BEGIN

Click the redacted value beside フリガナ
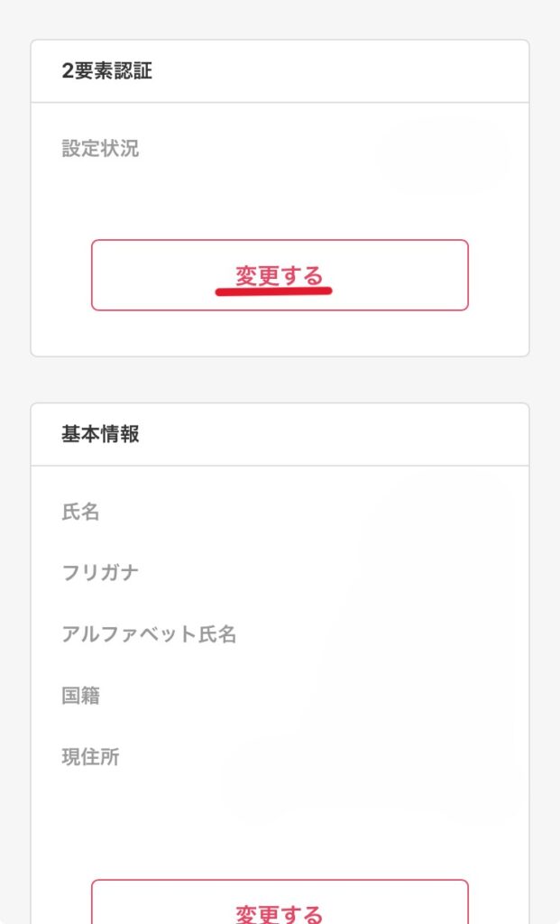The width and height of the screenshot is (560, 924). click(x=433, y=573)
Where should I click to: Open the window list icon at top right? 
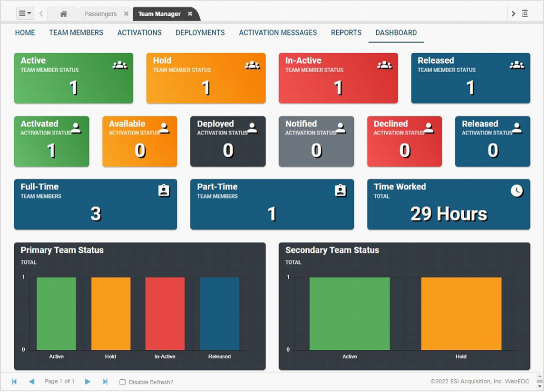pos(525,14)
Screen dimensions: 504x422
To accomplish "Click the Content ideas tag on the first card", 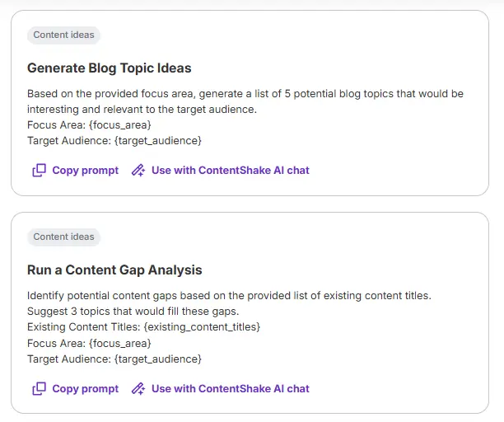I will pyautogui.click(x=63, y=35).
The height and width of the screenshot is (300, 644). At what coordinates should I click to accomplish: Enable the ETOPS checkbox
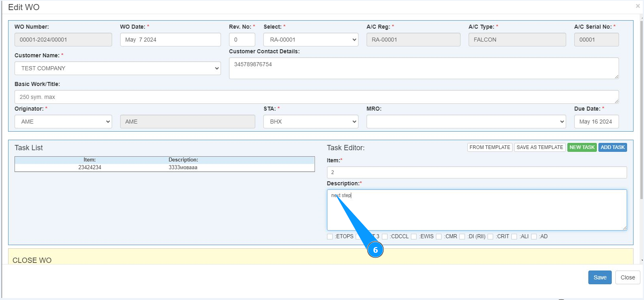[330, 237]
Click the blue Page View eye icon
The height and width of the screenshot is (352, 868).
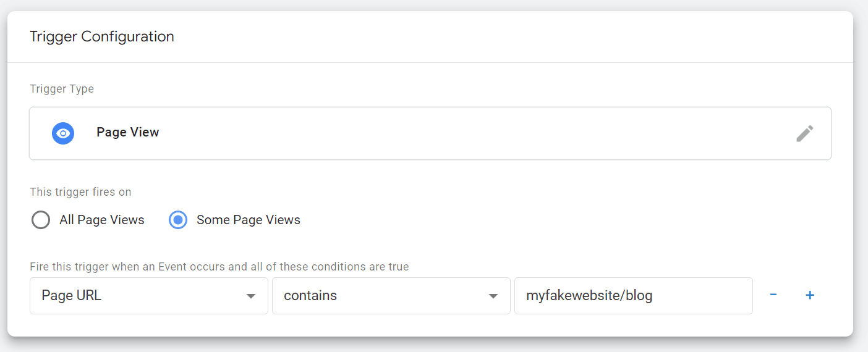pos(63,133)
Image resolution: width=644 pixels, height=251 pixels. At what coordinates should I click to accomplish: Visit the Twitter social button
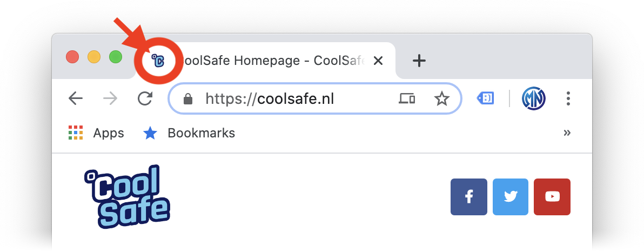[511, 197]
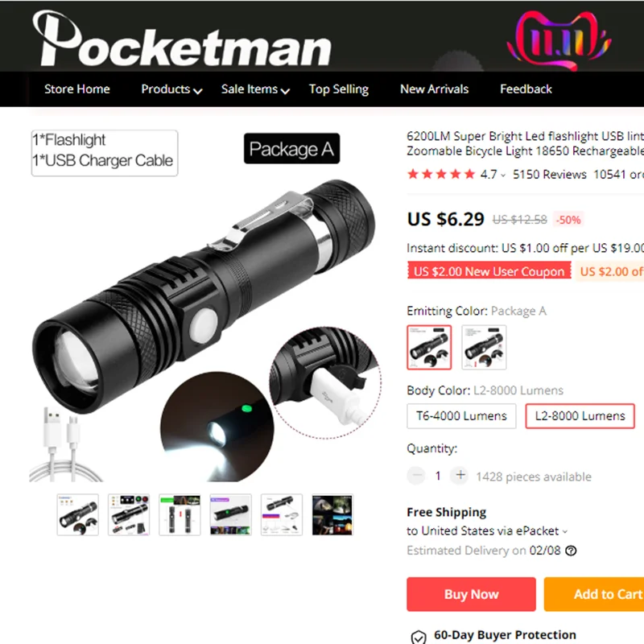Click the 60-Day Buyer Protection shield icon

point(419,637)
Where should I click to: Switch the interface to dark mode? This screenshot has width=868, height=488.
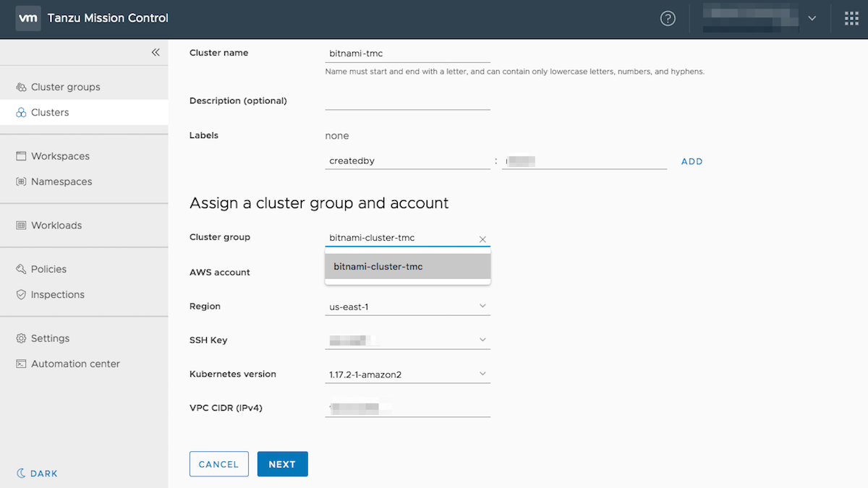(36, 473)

END
BEGIN

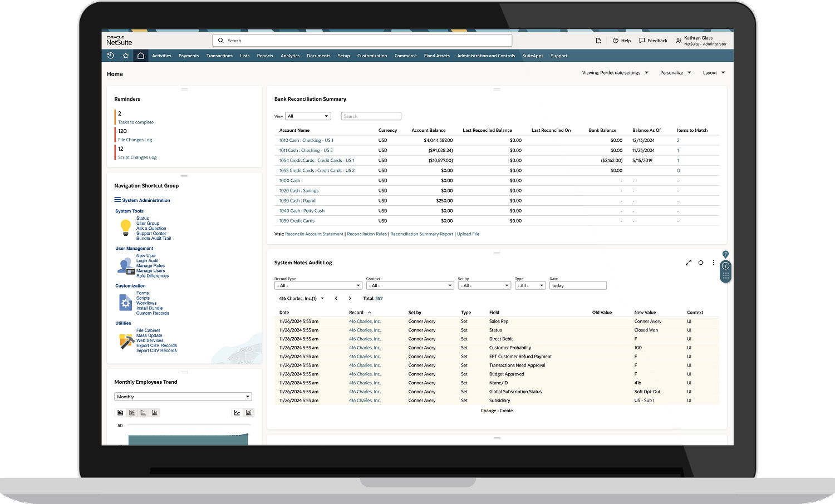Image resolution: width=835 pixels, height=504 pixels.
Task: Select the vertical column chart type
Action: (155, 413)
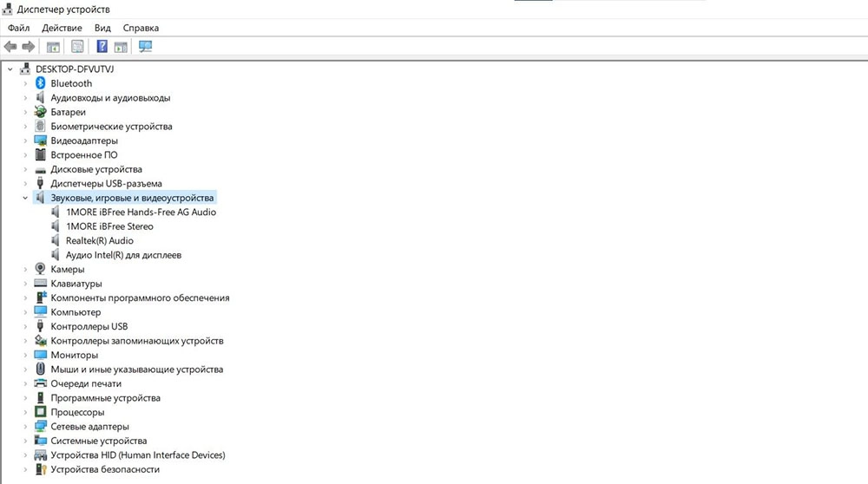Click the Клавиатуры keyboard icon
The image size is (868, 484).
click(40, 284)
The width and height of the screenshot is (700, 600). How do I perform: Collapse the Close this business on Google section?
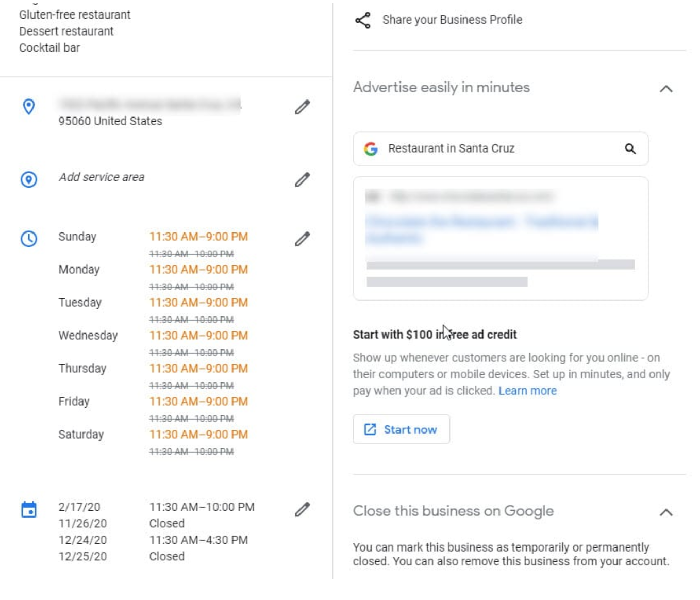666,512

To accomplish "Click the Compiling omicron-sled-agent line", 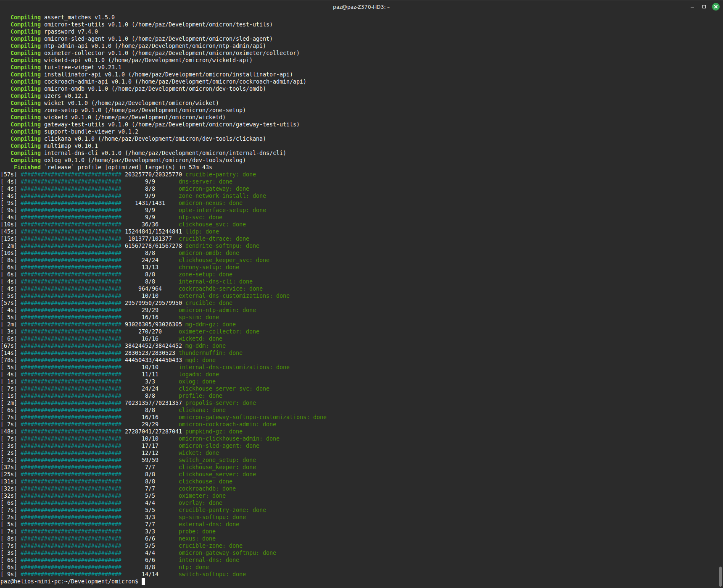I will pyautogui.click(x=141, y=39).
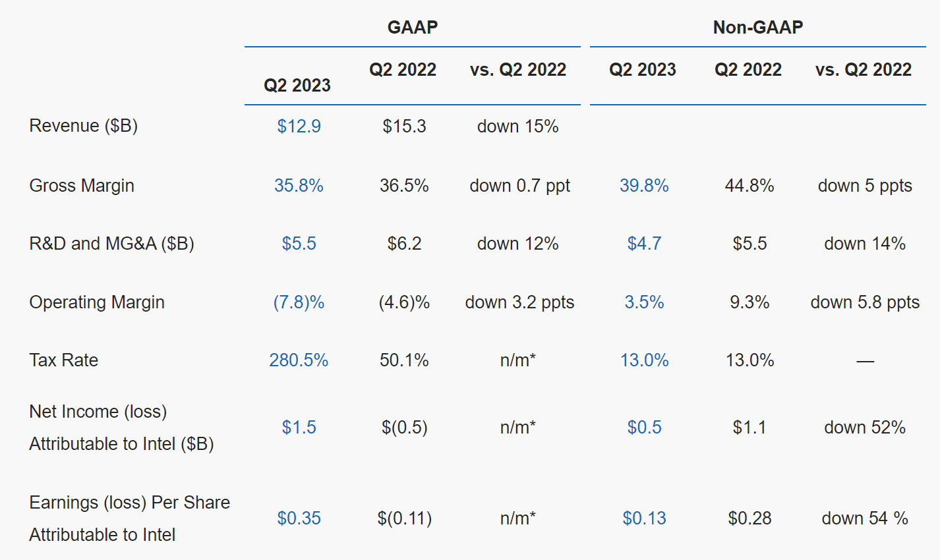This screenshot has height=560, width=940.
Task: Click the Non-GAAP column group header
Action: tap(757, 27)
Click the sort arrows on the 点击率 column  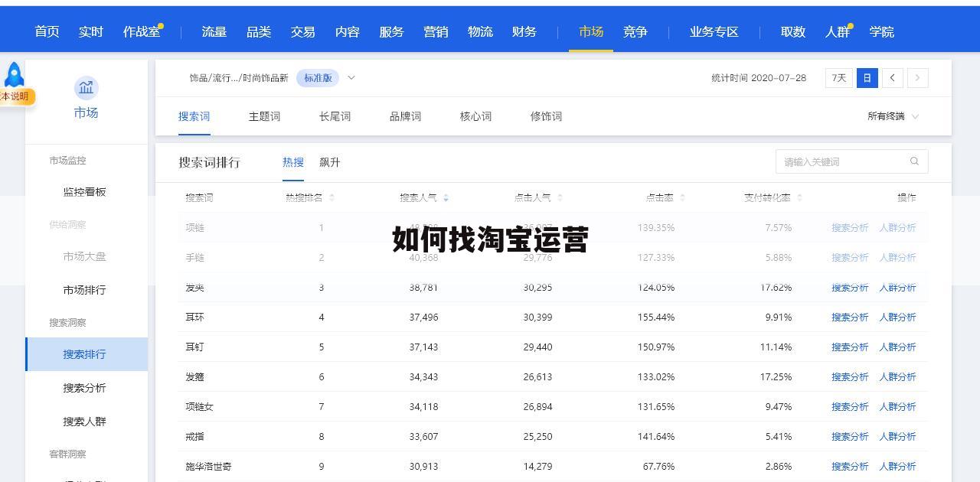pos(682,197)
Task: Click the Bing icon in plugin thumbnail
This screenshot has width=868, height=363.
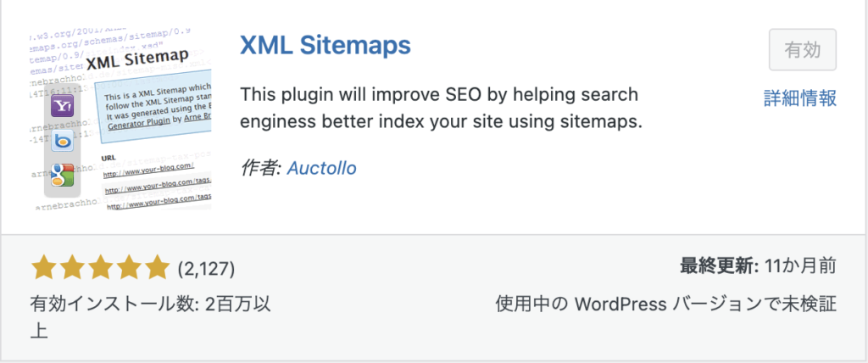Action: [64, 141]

END
BEGIN

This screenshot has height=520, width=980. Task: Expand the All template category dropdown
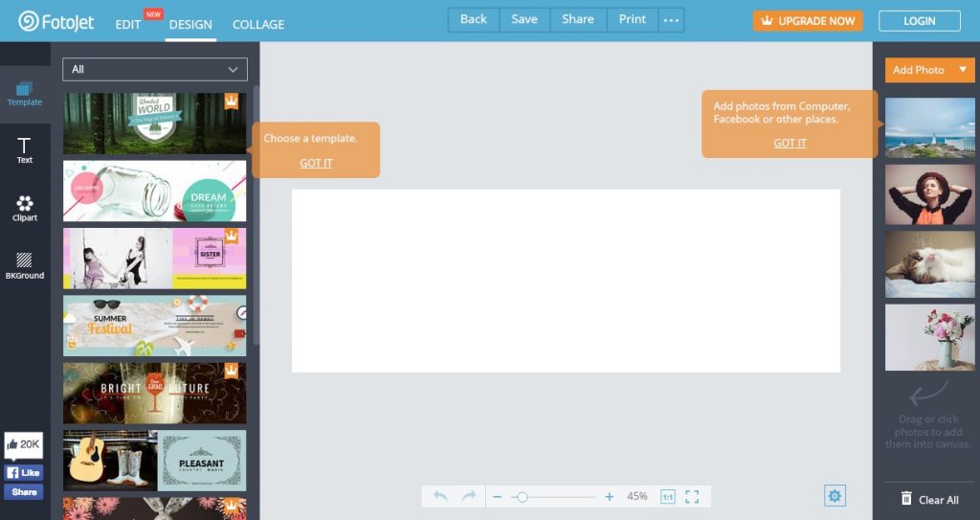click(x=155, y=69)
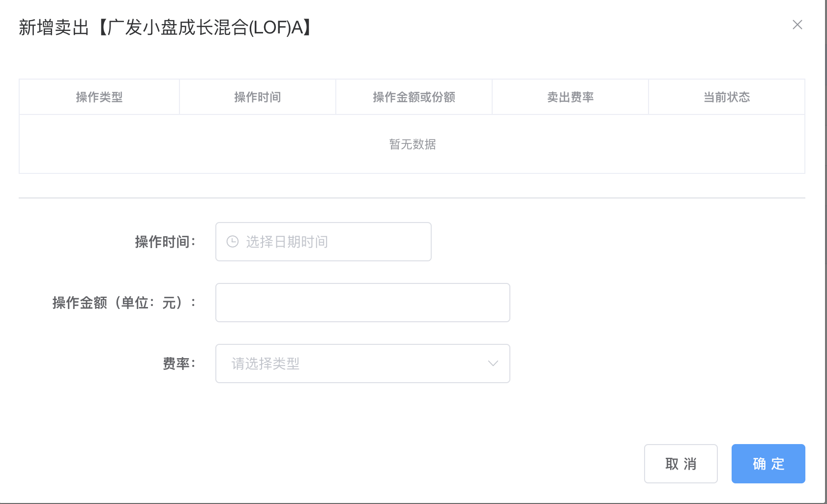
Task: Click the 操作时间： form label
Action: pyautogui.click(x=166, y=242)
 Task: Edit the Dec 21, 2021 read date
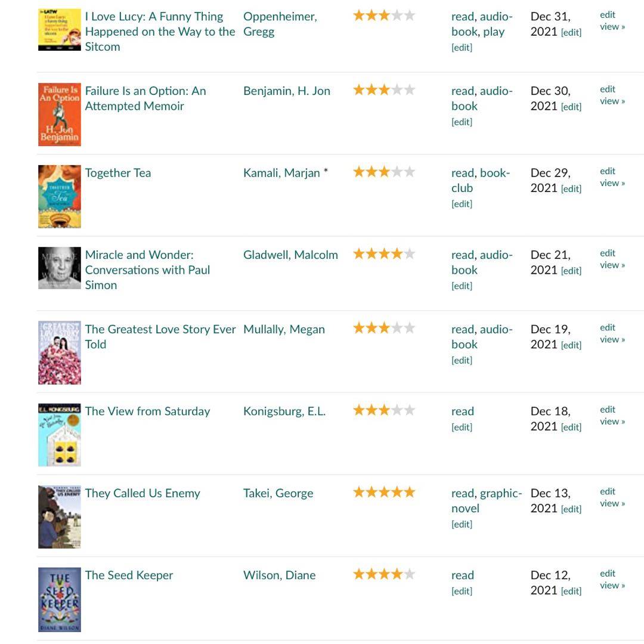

END

ACTIVITY ::
What is wanted is an exact copy of the lines above from the one containing "Click the redacted value beside フリガナ" through the one containing "Screen dimensions: 504x422", with no pictures in it.

RESULT OF THE EXERCISE ::
Click the redacted value beside フリガナ
The width and height of the screenshot is (560, 924). click(x=433, y=573)
Where should I click to: Open the window list icon at top right? 
pos(525,14)
Screen dimensions: 504x422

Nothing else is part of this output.